# Problem statement
Pictures in the records are to be excluded from an otherwise exact copy.

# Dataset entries
-----

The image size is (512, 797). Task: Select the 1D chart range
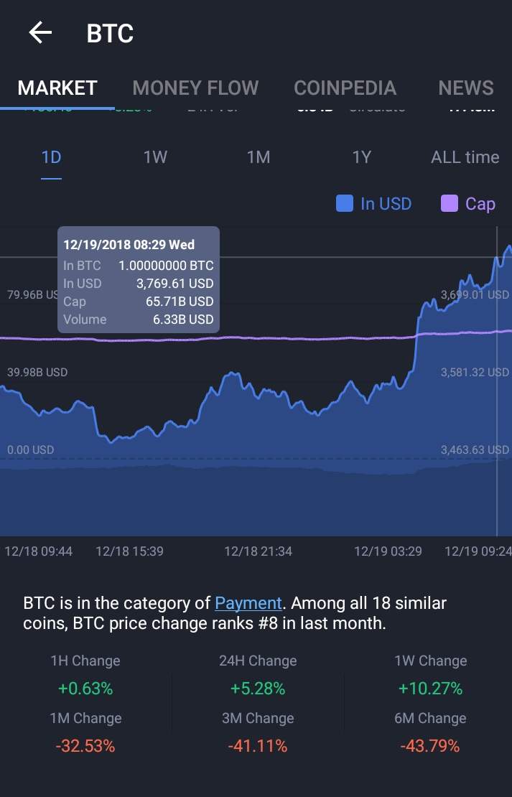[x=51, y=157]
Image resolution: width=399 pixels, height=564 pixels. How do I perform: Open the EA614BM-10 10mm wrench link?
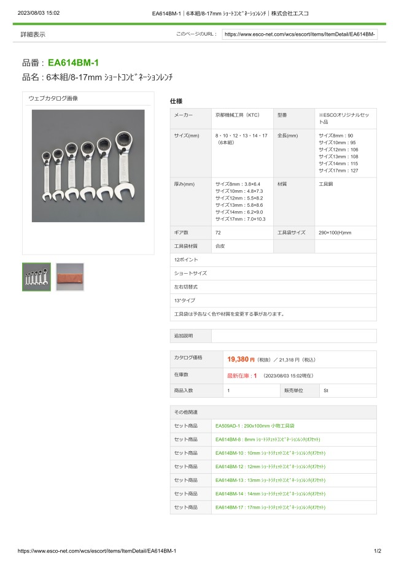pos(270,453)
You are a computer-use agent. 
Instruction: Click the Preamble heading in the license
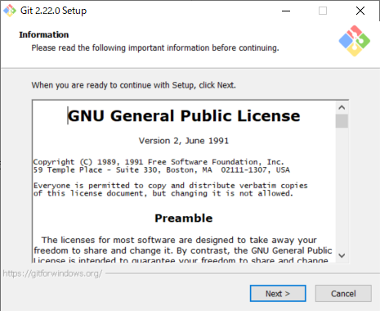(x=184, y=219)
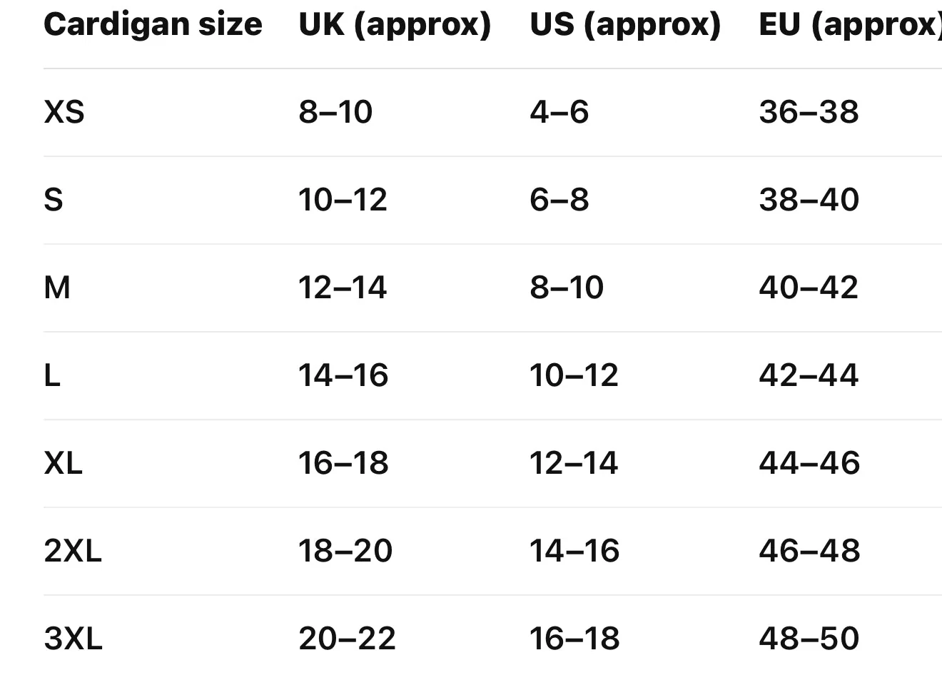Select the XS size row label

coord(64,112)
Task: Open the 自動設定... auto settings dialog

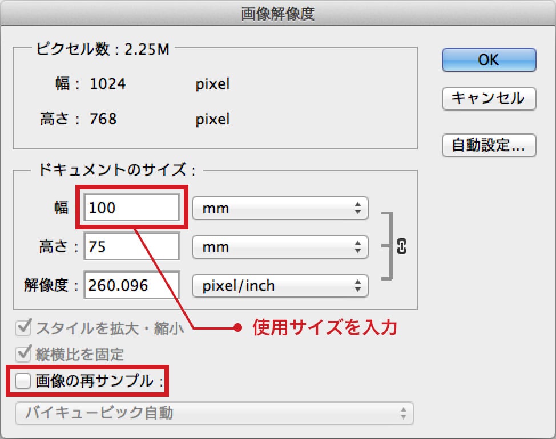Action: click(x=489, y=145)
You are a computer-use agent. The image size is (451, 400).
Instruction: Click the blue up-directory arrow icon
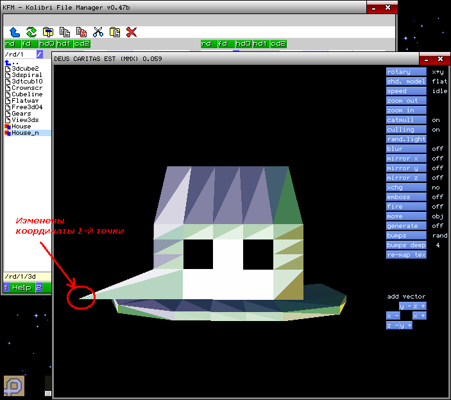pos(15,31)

-----

# Result of this exercise
The image size is (512, 797). Task: Select the 1D chart range
[x=51, y=157]
Image resolution: width=399 pixels, height=564 pixels. How do I perform: Open the EA614BM-10 10mm wrench link?
pos(270,453)
You are a computer-use agent. 
Instruction: Click the Preamble heading in the license
(x=184, y=219)
Select the XS size row label

coord(64,112)
Task: Open the 自動設定... auto settings dialog

Action: click(x=489, y=145)
You are a computer-use agent. The image size is (451, 400).
Instruction: Click the blue up-directory arrow icon
pos(15,31)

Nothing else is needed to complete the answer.